Peter Todd grew up in a household where writing code to generate art was an everyday fact of life, and as such finds nothing unnatural in the idea that the formality of algorithms can have a symbiotic relationship with ostensibly ‘freer’ creative aesthetic explorations. Son of mathematician Stephen Todd, whose collaboration with artist William Latham at IBM led to the production of pioneering evolutionary computer art, he now pursues similar interests both independently and with Latham’s “Mutators Research Group” at Goldsmiths.
Before becoming involved with Goldsmiths, Peter studied Sonic Art at Middlesex and has a continuing interest in the design of novel tools for design, composition and performance of experimental music, sound art and data sonification. While much of his recent work has been purely visual, he has also created the audio element of Latham’s contemporary work – the audio processes used being partly based on another iteration of the Feedback Variations.

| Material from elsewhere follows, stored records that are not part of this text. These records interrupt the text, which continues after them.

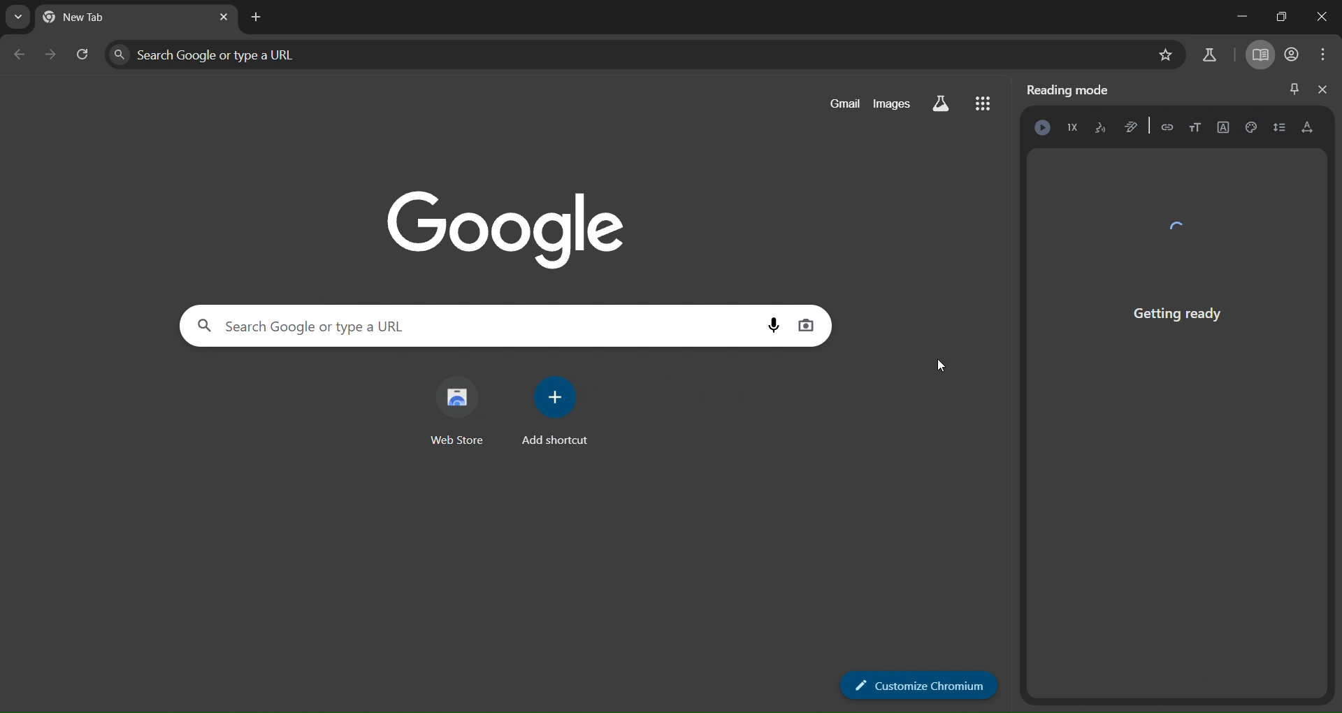  What do you see at coordinates (985, 103) in the screenshot?
I see `google apps` at bounding box center [985, 103].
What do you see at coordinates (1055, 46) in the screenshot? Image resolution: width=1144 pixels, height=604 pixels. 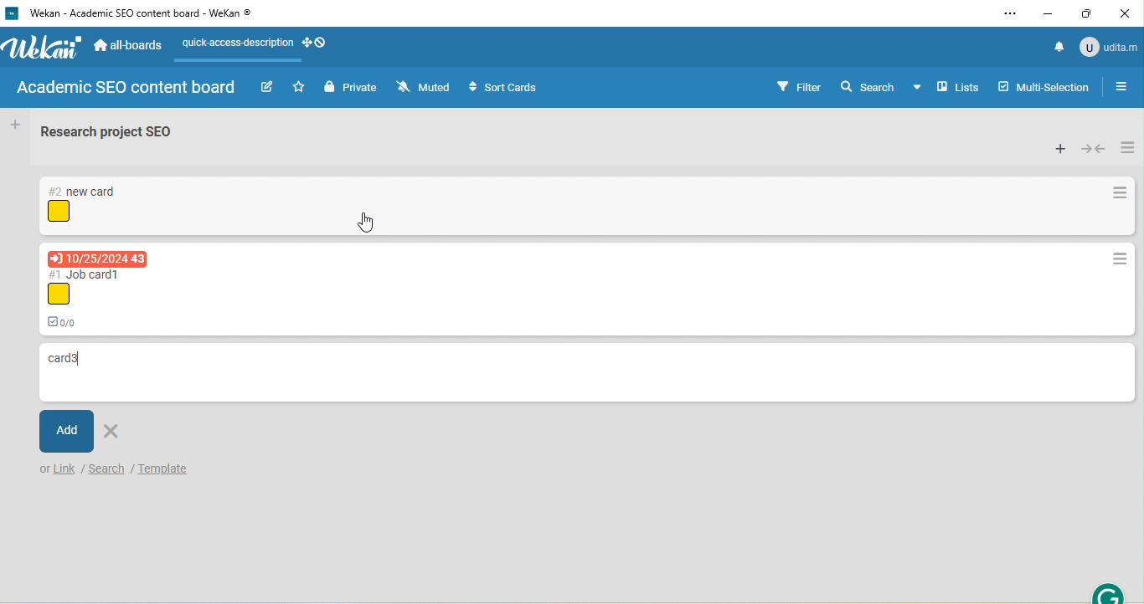 I see `notifications` at bounding box center [1055, 46].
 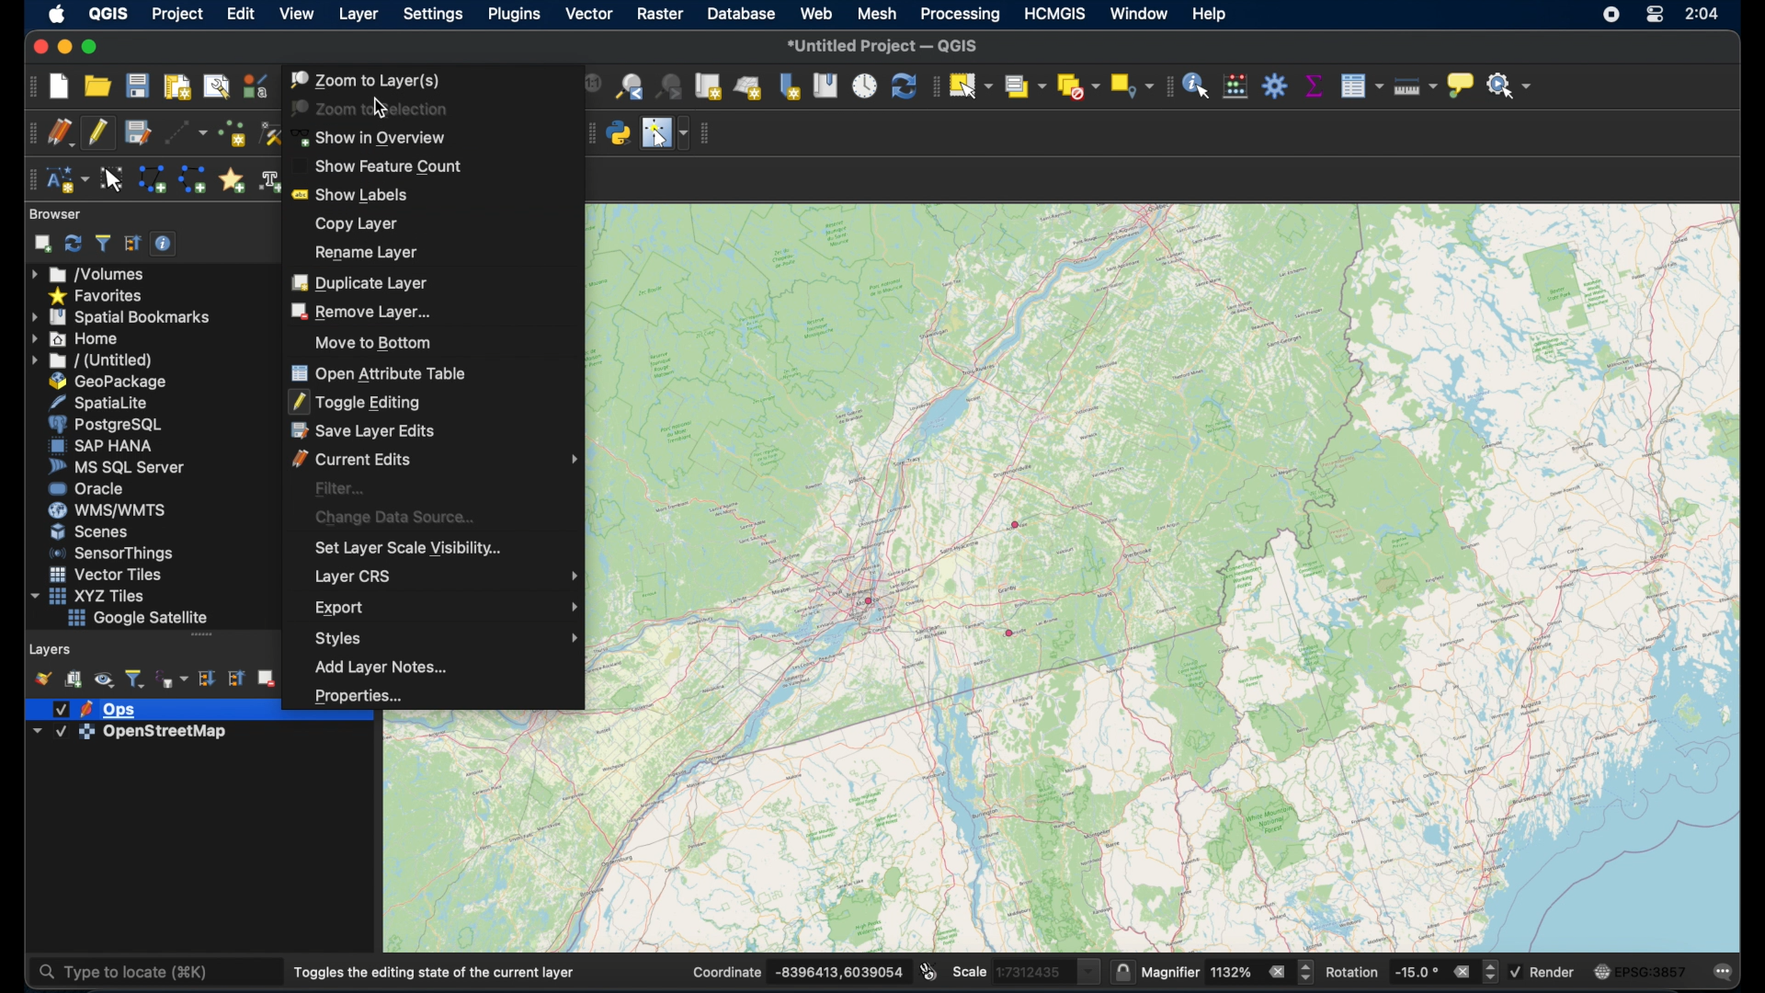 I want to click on toggle editing, so click(x=356, y=401).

Peter is most – although not exclusively – interested in creating interactive artefacts that are meant to stand as works of art in their own right rather than composed pieces of music or rendered video. His development practice is starting to make use of live coding techniques, which he anticipates continuing to develop in the context of performance but also crucially as a tool for actively engaging both public and practitioners in creative computer science. He also enjoys fully air and natural sound and light, and hopes to integrate these more fully into his art practice in future.